The coworking firm brought in $815 million in revenue in the second quarter, up 7 percent from the first quarter of 2022, according to its earnings report released Thursday. WeWork’s occupancy hit 72 percent in the second quarter, the highest it’s been since the pandemic began and matching the company’s pre-pandemic levels in late 2019.
WeWork’s losses, however, painted a less rosy picture of the nascent public company. The firm burned through $635 million in the second quarter, up from $504 million in the first quarter of 2022, as a potential recession and continued work from home put pressure on the office market. Its second-quarter losses were still 31 percent less than the $923 million the company lost in the same quarter last year. The business’ shares fell as much as 5 percent during trading Thursday.
CEO and Chairman Sandeep Mathrani has attempted to turn the coworking company since taking the helm after its disastrous first initial public offering attempt in 2019, the costly exit of its former CEO and co-founder Adam Neumann and a global pandemic that forced office workers into their homes. Investors on Thursday pressed Mathrani with questions about the challenges that would come with a recession, though Mathrani said he thought an economic slowdown might benefit WeWork’s business.
“We have been steadily selling desks and growing our base for well over a year because companies have needed a way to quickly adapt to a new and unknown environment,” Mathrani said during the investor call. “In the face of inflation and recessionary pressures, not only does that need exist, but on top of that, companies need a solution that can help reduce costs and future-proof workplace strategies.”
WeWork is ready and willing to shrink its operating costs if a recession puts greater pressure on the business, Mathrani said. The company’s higher cash burn was mostly due to deferred financing costs and unrealized foreign exchange losses on intercompany loans, Andre Fernandez, WeWork’s third chief financial officer in just over two years, said Thursday.
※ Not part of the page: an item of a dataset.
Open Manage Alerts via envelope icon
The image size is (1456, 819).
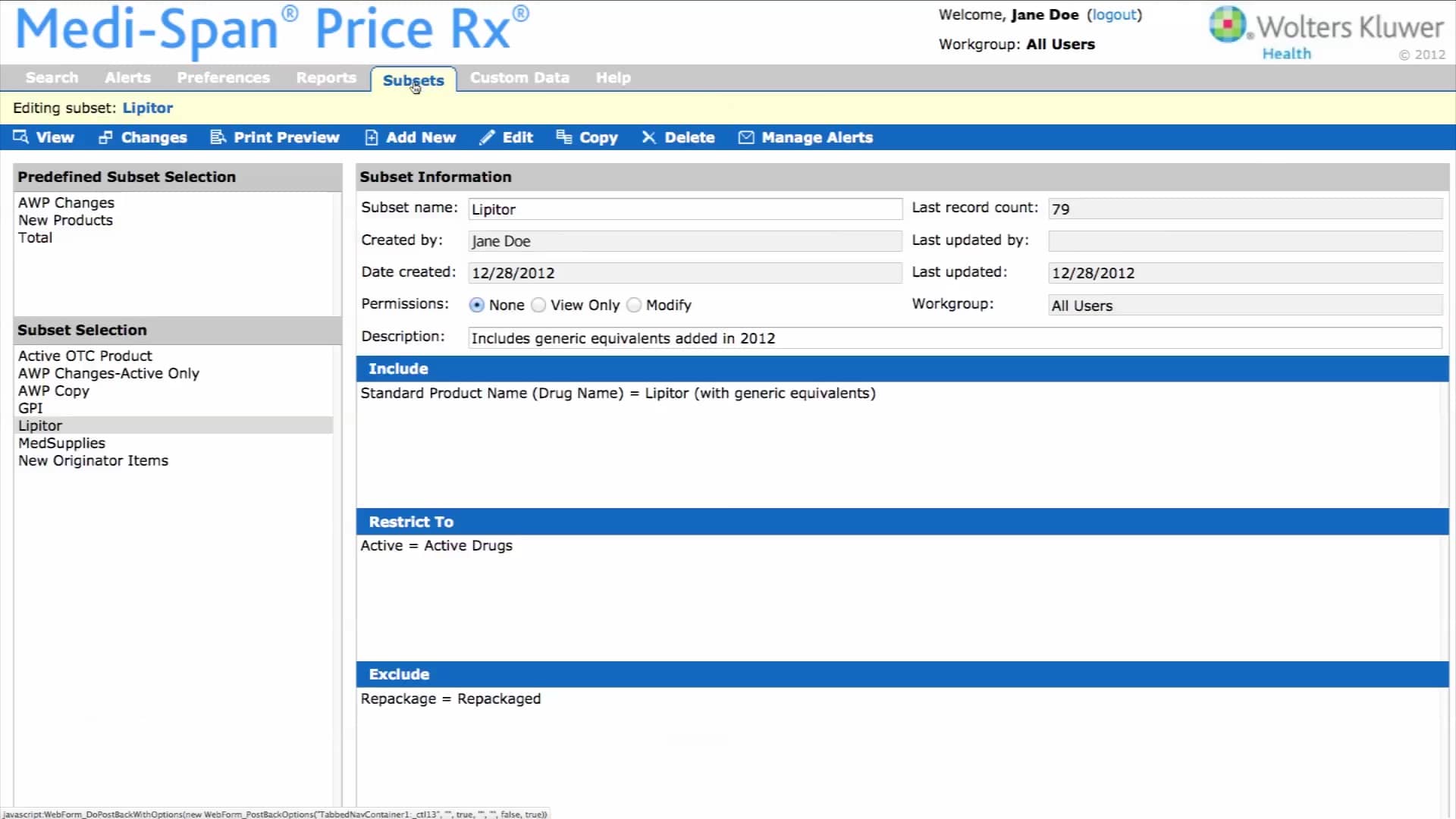[x=746, y=137]
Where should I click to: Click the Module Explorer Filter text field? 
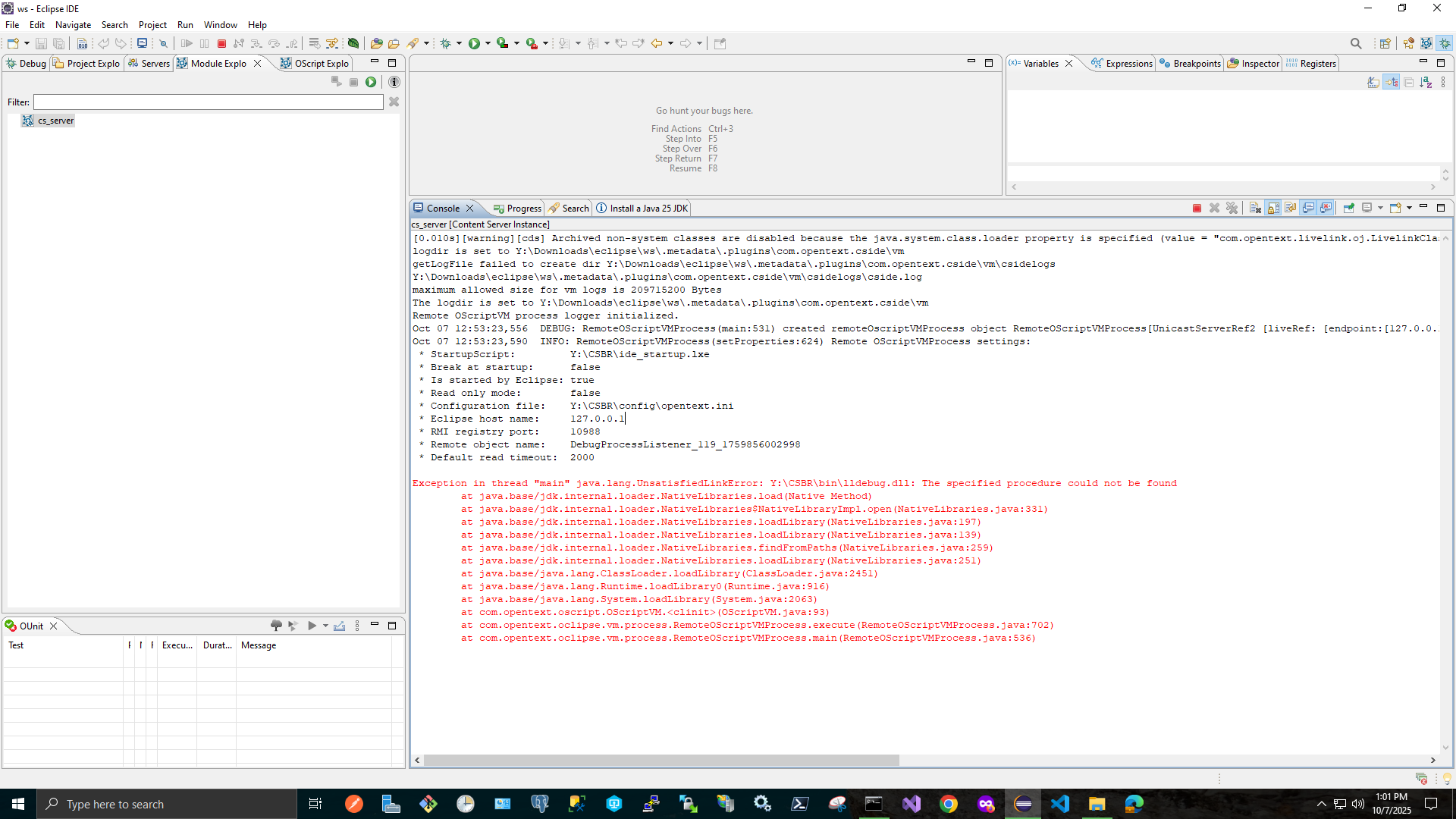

Despite the higher losses, WeWork continued to grow. Memberships grew 5 percent from the first quarter to the second quarter, to 658,000 members. The coworking giant sold 73,000 new desks — single-person office spaces — compared to the 83,000 it sold in the first quarter of 2022. Its average lease term ranged from 14 months for small- to medium-sized businesses to 25 months for its enterprise clients, according to Mathrani.
WeWork joined a growing number of firms jumping into the office software market in July and partnered with Yardi Systems to launch WeWork Workplace, a platform that will let companies manage their office space similarly to the way WeWork does for its outposts, and so far has 11 clients.